### Exercise instructions:
Exclude the pictures, then quote exactly the lines from the one holding "Open thumbnail of" through the last line of the records.

### Source records:
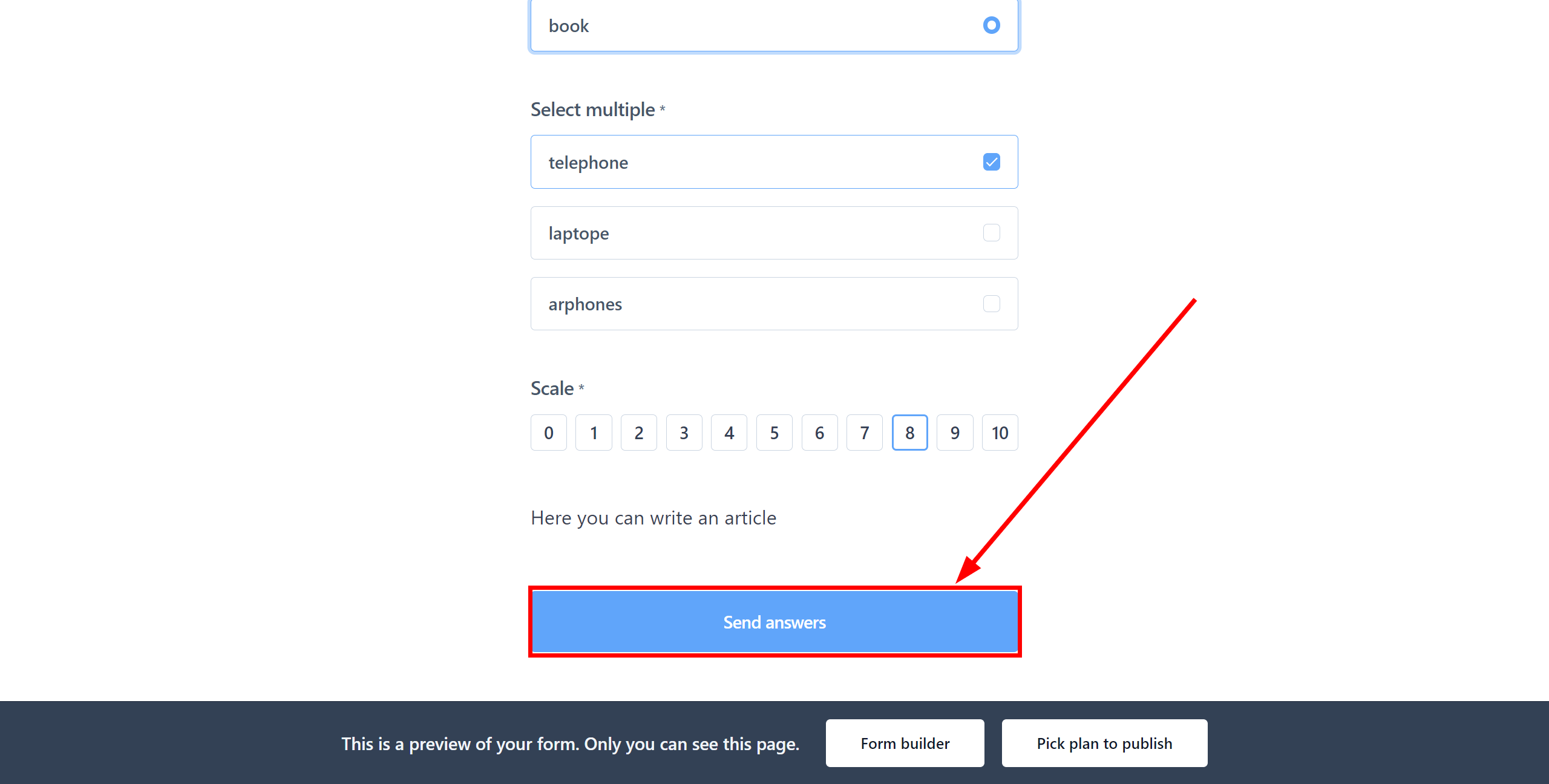1549x784 pixels.
Task: Select scale value 1
Action: pos(593,432)
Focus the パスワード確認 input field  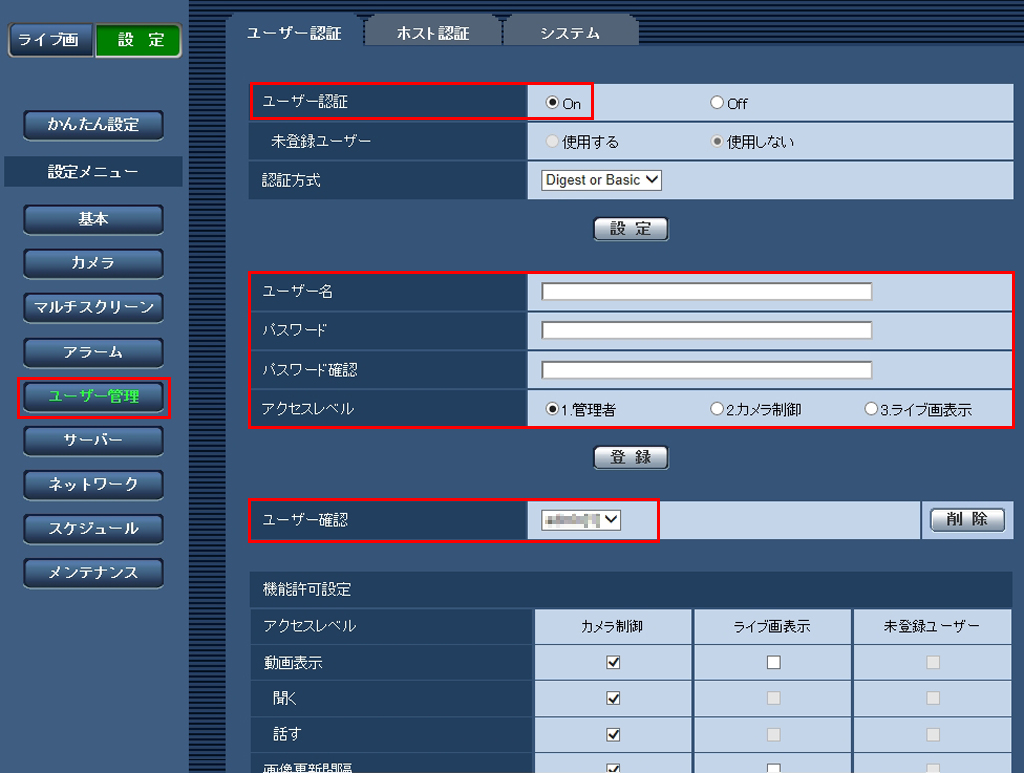click(x=706, y=370)
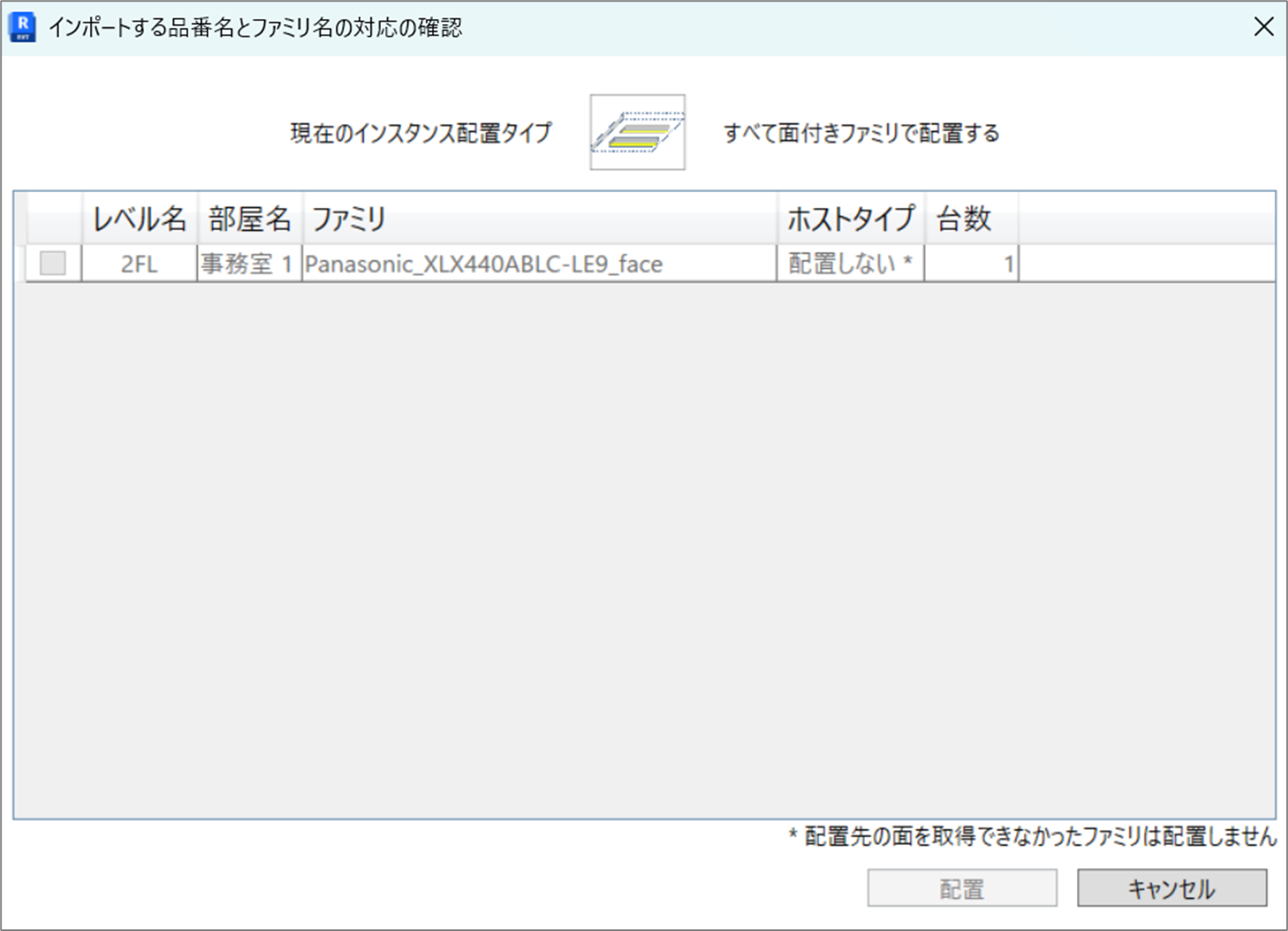Click the empty gray area below table

[643, 544]
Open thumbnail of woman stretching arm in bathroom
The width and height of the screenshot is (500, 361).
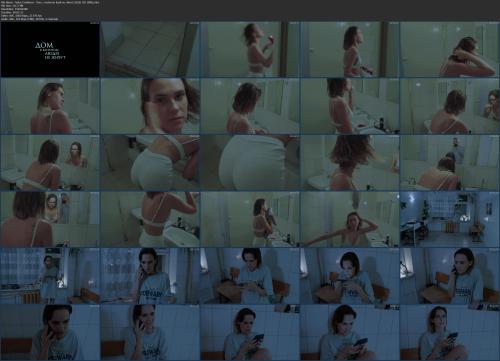[x=350, y=219]
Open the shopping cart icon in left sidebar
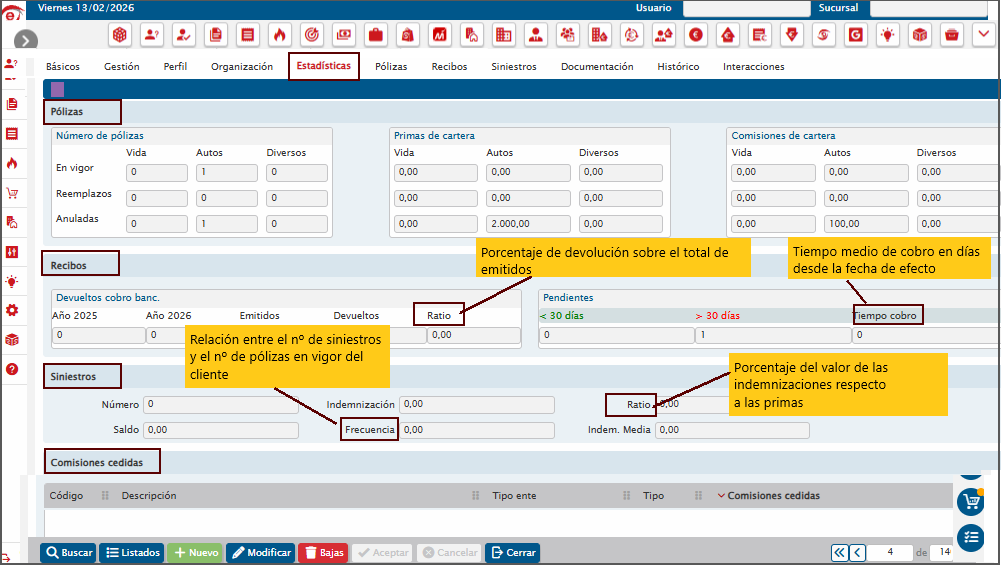Viewport: 1001px width, 565px height. pos(11,193)
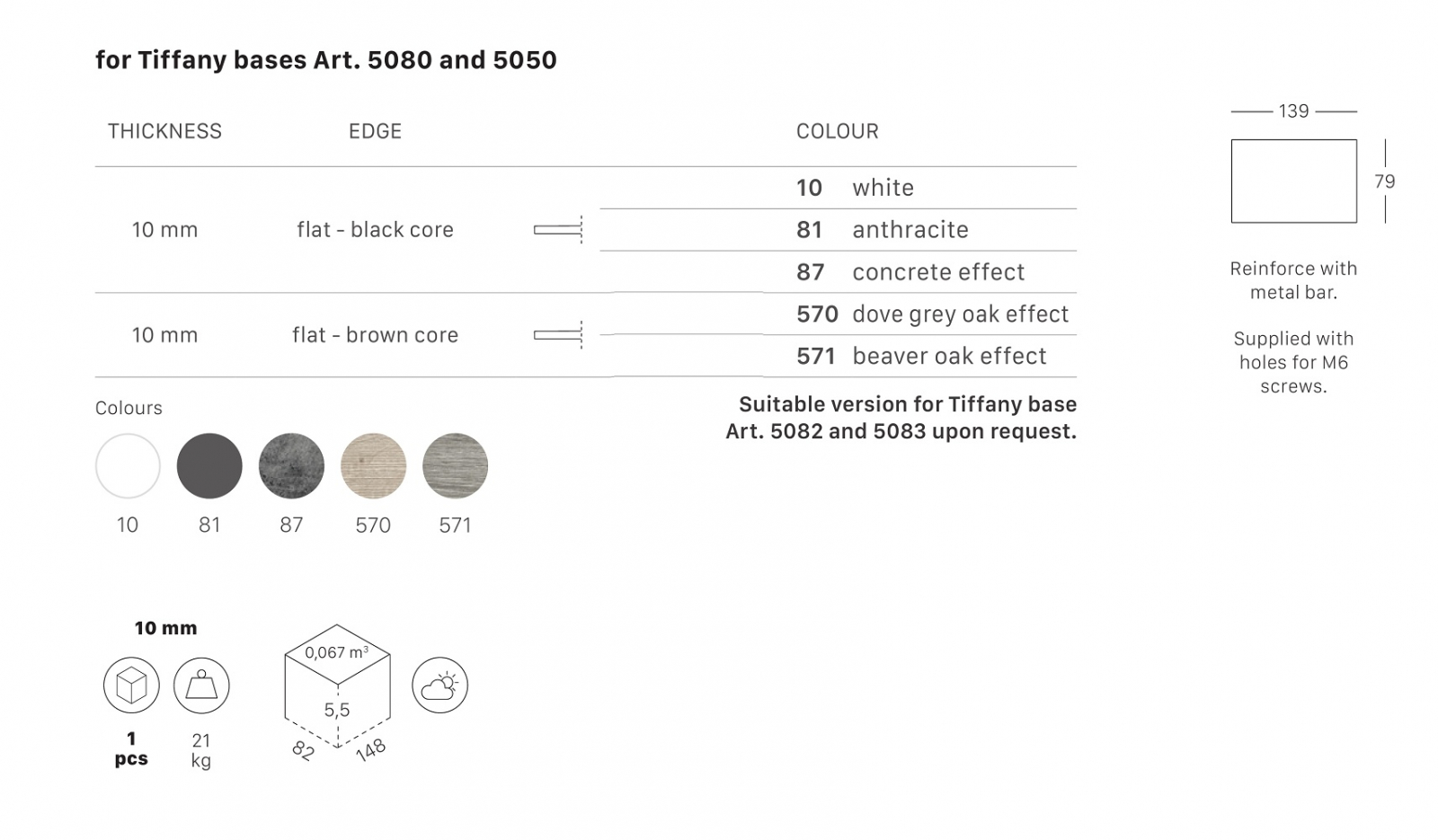Screen dimensions: 1438x840
Task: Click the tabletop dimension rectangle diagram
Action: click(x=1294, y=181)
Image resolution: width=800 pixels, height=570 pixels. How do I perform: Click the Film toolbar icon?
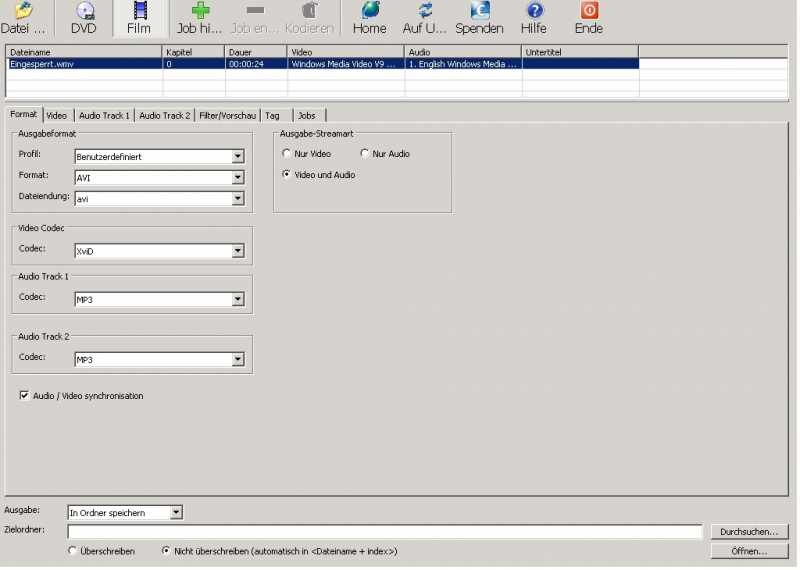point(139,12)
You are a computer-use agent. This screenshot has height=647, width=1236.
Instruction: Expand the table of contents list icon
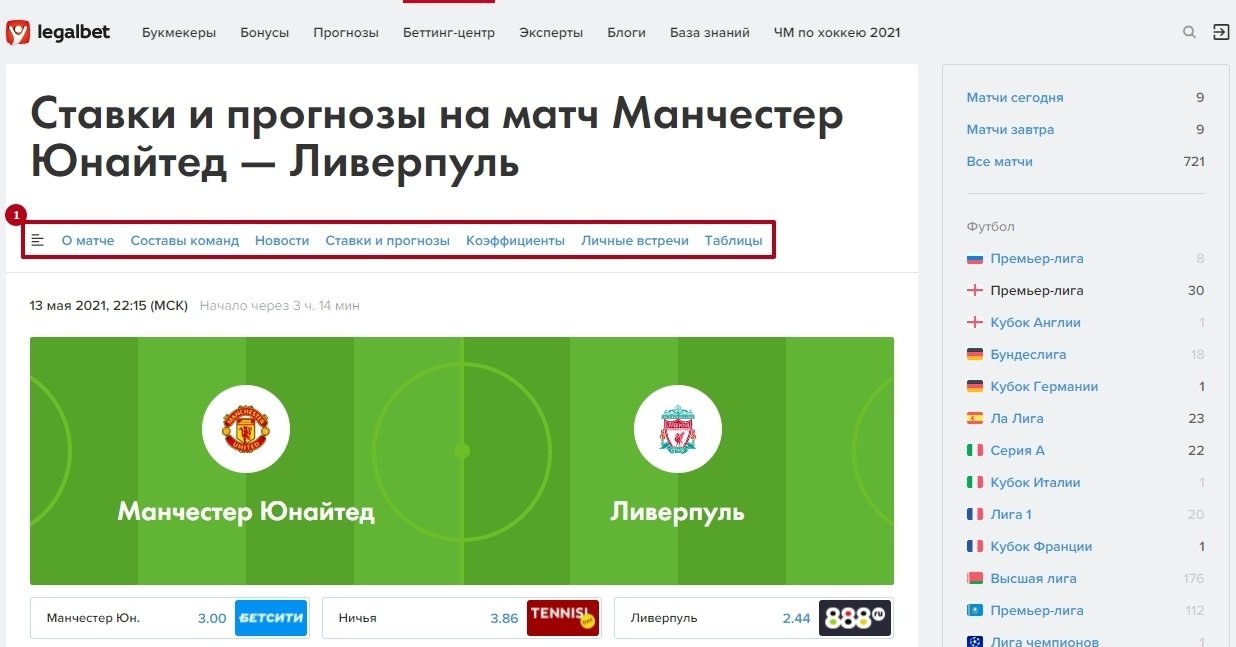38,240
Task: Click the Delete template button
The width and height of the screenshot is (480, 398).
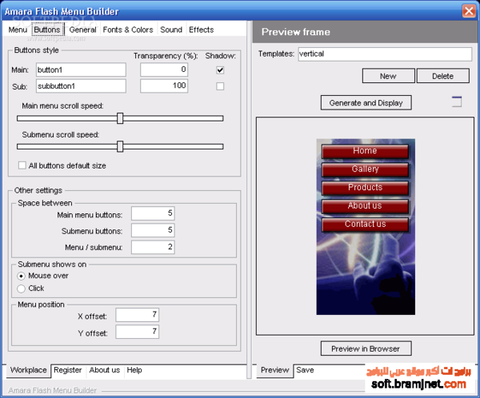Action: coord(443,76)
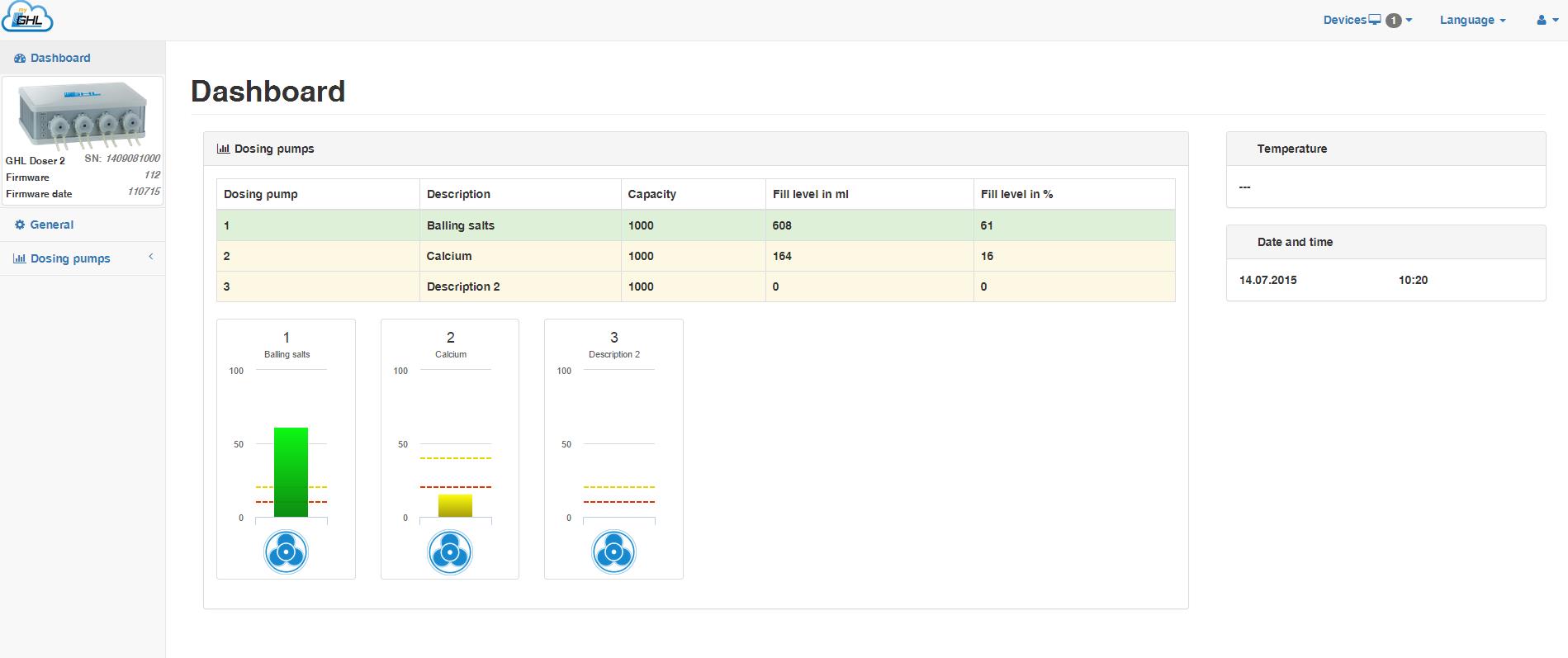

### Answer space:
Open thumbnail of woman stretching arm in bathroom
The width and height of the screenshot is (500, 361).
[x=350, y=219]
Open the shopping cart icon in left sidebar
Viewport: 1001px width, 565px height. pos(11,193)
Screen dimensions: 1438x840
Task: Click the tabletop dimension rectangle diagram
Action: click(x=1294, y=181)
Image resolution: width=800 pixels, height=570 pixels. How do I perform: Click the Film toolbar icon?
point(139,12)
You are a computer-use agent. This screenshot has height=647, width=1236.
Instruction: Expand the table of contents list icon
38,240
Task: Click the Delete template button
The width and height of the screenshot is (480, 398).
Action: coord(443,76)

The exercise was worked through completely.